**** Study material ****
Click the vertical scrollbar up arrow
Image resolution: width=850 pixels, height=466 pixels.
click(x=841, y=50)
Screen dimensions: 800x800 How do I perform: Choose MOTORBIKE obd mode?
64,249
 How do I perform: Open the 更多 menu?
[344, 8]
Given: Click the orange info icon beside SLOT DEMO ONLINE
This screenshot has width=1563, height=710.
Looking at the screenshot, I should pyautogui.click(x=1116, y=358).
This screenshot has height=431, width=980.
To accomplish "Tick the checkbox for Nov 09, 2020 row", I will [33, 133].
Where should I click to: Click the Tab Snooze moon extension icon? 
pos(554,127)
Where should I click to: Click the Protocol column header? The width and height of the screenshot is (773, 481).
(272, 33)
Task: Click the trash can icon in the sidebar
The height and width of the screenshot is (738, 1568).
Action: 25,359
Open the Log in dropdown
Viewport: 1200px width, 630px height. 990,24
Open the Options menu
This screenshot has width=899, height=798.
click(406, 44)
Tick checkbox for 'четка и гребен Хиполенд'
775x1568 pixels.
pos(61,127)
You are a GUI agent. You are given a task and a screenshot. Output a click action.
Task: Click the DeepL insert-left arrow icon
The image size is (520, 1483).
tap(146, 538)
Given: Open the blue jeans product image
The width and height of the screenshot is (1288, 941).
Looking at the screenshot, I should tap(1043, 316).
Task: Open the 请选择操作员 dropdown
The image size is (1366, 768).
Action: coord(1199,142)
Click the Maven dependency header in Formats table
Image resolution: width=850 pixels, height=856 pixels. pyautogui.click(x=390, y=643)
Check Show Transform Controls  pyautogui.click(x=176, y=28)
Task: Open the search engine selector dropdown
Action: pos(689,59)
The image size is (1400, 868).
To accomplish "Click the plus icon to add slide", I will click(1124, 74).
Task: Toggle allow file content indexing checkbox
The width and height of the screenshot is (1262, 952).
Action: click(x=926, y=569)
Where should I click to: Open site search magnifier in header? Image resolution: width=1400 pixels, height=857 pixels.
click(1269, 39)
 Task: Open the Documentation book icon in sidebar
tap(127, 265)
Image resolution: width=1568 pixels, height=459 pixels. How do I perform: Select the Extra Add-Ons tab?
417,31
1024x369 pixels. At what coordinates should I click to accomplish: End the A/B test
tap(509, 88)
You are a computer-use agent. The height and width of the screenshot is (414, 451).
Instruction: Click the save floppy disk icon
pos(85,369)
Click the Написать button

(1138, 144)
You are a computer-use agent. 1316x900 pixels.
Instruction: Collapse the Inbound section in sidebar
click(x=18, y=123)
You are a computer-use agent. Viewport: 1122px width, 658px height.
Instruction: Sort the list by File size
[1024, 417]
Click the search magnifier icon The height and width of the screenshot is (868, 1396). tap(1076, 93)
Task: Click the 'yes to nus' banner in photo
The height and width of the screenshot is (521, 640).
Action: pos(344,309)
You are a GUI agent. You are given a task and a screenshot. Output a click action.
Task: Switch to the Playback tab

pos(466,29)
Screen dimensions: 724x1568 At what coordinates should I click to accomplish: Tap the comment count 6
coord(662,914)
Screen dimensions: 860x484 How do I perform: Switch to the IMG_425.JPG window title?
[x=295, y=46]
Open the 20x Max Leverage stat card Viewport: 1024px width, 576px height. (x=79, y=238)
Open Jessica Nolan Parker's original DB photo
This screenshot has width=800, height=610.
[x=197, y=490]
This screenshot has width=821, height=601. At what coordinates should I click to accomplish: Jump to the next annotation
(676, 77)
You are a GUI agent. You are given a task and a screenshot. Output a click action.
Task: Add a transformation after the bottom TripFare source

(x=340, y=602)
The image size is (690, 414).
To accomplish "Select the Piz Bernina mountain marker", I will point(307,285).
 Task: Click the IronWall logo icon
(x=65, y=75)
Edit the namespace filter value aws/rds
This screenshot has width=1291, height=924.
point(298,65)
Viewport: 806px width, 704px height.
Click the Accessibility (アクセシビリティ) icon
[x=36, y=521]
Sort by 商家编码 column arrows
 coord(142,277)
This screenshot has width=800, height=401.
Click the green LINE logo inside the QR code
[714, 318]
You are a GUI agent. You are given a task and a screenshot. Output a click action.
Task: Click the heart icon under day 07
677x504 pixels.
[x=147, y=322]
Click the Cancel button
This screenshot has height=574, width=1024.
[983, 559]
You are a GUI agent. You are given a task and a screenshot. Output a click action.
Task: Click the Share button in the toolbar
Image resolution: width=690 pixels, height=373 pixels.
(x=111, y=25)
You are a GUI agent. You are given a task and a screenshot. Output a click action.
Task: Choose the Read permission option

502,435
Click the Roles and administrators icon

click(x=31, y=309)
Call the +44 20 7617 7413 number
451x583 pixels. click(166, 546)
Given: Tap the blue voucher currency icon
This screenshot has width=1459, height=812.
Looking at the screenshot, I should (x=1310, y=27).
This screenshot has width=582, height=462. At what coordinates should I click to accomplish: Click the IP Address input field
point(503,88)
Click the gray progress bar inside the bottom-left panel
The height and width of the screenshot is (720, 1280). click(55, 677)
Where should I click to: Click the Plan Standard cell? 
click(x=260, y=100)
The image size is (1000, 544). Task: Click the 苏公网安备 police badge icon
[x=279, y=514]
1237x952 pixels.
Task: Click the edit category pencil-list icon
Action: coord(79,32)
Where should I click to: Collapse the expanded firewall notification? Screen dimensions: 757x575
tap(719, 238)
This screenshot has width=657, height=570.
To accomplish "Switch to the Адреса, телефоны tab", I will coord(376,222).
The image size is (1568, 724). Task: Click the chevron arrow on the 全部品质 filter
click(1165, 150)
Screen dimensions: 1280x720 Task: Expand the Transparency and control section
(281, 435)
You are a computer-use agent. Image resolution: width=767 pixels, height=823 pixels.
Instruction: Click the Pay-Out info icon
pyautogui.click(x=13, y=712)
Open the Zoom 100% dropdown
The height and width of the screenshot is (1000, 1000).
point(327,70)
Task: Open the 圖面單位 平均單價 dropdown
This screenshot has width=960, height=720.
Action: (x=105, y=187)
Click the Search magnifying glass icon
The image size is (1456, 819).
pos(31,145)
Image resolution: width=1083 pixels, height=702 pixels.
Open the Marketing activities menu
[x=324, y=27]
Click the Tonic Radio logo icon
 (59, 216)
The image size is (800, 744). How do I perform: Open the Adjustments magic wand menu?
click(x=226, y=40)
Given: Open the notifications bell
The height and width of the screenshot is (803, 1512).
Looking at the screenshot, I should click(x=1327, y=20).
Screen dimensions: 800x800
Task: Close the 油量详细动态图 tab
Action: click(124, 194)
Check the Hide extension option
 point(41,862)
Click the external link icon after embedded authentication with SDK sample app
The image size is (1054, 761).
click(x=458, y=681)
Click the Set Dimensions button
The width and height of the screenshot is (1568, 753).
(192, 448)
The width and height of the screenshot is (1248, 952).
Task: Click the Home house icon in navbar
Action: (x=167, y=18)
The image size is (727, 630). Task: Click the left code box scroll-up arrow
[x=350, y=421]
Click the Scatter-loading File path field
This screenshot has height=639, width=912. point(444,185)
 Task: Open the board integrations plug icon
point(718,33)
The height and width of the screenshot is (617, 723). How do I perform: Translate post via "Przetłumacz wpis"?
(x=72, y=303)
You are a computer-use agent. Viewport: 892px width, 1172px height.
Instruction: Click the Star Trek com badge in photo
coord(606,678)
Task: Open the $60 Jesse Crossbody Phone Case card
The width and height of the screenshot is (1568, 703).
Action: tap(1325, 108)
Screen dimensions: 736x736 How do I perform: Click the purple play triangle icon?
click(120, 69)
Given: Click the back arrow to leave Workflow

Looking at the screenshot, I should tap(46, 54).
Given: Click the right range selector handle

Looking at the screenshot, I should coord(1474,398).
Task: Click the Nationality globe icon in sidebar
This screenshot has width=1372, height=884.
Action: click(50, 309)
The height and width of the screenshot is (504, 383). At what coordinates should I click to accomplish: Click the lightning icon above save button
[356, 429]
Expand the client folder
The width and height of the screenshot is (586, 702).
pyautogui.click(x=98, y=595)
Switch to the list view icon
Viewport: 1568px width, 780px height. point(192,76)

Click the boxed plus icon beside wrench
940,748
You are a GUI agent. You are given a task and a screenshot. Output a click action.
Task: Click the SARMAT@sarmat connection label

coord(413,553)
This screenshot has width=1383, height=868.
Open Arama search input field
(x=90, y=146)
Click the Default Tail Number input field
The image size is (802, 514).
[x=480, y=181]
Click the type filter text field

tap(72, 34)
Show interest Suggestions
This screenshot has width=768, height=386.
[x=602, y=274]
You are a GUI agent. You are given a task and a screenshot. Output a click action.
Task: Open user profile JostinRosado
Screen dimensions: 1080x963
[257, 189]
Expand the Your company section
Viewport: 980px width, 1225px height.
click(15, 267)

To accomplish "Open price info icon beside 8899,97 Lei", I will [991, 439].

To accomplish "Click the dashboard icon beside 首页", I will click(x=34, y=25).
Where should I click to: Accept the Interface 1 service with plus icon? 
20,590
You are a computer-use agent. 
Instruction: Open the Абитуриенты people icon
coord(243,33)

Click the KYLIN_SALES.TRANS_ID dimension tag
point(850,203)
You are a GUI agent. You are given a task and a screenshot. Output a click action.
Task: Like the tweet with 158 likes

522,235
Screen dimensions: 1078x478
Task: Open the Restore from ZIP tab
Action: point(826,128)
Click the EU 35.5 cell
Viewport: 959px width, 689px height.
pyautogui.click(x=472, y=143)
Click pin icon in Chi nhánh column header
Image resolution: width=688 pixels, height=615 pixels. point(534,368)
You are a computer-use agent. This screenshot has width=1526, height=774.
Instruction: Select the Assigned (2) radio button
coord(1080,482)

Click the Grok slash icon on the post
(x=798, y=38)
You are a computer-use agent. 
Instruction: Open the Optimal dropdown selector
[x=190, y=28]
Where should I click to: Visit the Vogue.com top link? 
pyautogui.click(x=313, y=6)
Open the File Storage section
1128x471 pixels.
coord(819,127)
****
Work item: Scan the listing and report each line where the word "will" shows up.

Response to the exercise:
To accomplish "Tick the checkbox for Nov 09, 2020 row", I will [33, 133].
To accomplish "Click the plus icon to add slide", I will click(1124, 74).
To accomplish "Select the Piz Bernina mountain marker", I will point(307,285).
To accomplish "Switch to the Адреса, телефоны tab", I will coord(376,222).
To accomplish "Open price info icon beside 8899,97 Lei", I will [991, 439].
To accomplish "Click the dashboard icon beside 首页", I will click(x=34, y=25).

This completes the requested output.